Il Pil cresce più del previsto, in tre mesi +0,1%

La variazione acquisita del Pil italiano per il 2021, quella che si otterrebbe se nei trimestri successivi al primo si registrasse una crescita nulla, è pari a +2,6%.

Il primo trimestre del 2021 si è chiuso in crescita per l'economia italiana. L'Istat ha ribaltato le stime del 30 aprile, che indicavano un calo congiunturale dello 0,4%, calcolando per il periodo gennaio-marzo un aumento del Pil (corretto per gli effetti di calendario e destagionalizzato) dello 0,1% rispetto ai tre mesi precedenti. La variazione acquisita del Pil italiano per il 2021, quella che si otterrebbe se nei trimestri successivi al primo si registrasse una crescita nulla, è pari a +2,6%. Rivista anche la stima sul primo trimestre 2020, a -0,8% rispetto al -1,4% comunicato ad aprile. 

Ad aprile 2021 il tasso di disoccupazione sale al 10,7% (+0,3 punti), mentre tra i giovani scende al 33,7% (-0,2 punti). Lo indica l'Istat nei dati provvisori sugli occupati e disoccupati. 
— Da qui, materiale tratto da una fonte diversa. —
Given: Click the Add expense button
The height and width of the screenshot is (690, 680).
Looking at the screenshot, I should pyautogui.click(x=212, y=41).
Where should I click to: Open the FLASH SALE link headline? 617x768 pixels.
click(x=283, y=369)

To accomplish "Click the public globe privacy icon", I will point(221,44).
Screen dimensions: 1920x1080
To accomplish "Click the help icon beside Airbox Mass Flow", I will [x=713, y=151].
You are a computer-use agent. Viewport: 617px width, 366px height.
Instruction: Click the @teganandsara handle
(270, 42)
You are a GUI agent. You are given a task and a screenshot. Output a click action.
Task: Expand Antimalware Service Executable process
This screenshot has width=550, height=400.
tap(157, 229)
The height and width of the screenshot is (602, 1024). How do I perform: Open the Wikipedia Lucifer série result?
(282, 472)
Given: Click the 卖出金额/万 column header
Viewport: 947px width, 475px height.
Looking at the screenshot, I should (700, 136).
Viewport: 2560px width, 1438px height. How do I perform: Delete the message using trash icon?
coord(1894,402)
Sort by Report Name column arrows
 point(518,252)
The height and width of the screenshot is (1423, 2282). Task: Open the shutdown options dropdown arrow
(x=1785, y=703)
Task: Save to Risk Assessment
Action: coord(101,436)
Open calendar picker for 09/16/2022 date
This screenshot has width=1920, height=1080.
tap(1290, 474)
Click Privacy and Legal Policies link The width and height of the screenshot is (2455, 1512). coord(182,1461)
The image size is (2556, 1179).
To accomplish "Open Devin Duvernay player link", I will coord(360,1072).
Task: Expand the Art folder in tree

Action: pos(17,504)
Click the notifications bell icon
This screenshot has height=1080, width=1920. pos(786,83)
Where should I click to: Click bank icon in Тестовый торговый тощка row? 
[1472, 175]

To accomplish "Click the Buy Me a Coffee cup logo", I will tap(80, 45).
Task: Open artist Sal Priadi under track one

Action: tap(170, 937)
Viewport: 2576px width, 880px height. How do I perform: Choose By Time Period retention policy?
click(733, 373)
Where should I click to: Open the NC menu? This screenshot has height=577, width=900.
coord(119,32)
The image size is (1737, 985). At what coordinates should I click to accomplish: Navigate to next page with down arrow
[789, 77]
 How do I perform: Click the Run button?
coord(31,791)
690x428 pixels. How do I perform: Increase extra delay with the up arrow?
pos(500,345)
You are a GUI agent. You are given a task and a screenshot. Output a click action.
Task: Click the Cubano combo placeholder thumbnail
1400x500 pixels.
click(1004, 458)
Ad aprile 2021, rispetto ad aprile dell'anno scorso, le persone in cerca di lavoro risultano in "forte crescita" pari a +870mila unità (+48,3%), a causa "dell'eccezionale crollo della disoccupazione che aveva caratterizzato l'inizio dell'emergenza sanitaria"; d'altra parte, diminuiscono gli inattivi tra i 15 e i 64 anni (-6,3%, pari a -932mila), che ad aprile 2020 avevano registrato, invece, un forte aumento. Ad aprile 2021, rispetto a marzo, si registra un lieve aumento degli occupati (+0,1%, pari a +20mila unità) e rispetto ad aprile 2020 un calo (-0,8%) pari a -177mila unità.

Ad aprile la lieve crescita degli occupati su base mensile, indica l'Istat, è dovuta solamente ai dipendenti a termine che risultano pari a +96mila (+3,5%), in quanto i dipendenti permanenti e gli autonomi diminuiscono dello 0,3% e dello 0,6% rispettivamente (-47mila e -30mila). Nel confronto annuo, il calo degli occupati coinvolge gli indipendenti, che diminuiscono del 3,6% (-184mila) e i dipendenti permanenti, che diminuiscono dell'1,5% (-222mila); crescono invece dell'8,9% (+229mila) i dipendenti a termine. Rispetto al mese di marzo, ad aprile l'aumento del numero di persone in cerca di lavoro (+3,4%, pari a +88mila unità) riguarda entrambe le componenti di genere e tutte le classi d'età. Inoltre, sempre nel confronto mensile, diminuisce anche il numero di inattivi di 15-64 anni (-1,0%, pari a -138mila unità).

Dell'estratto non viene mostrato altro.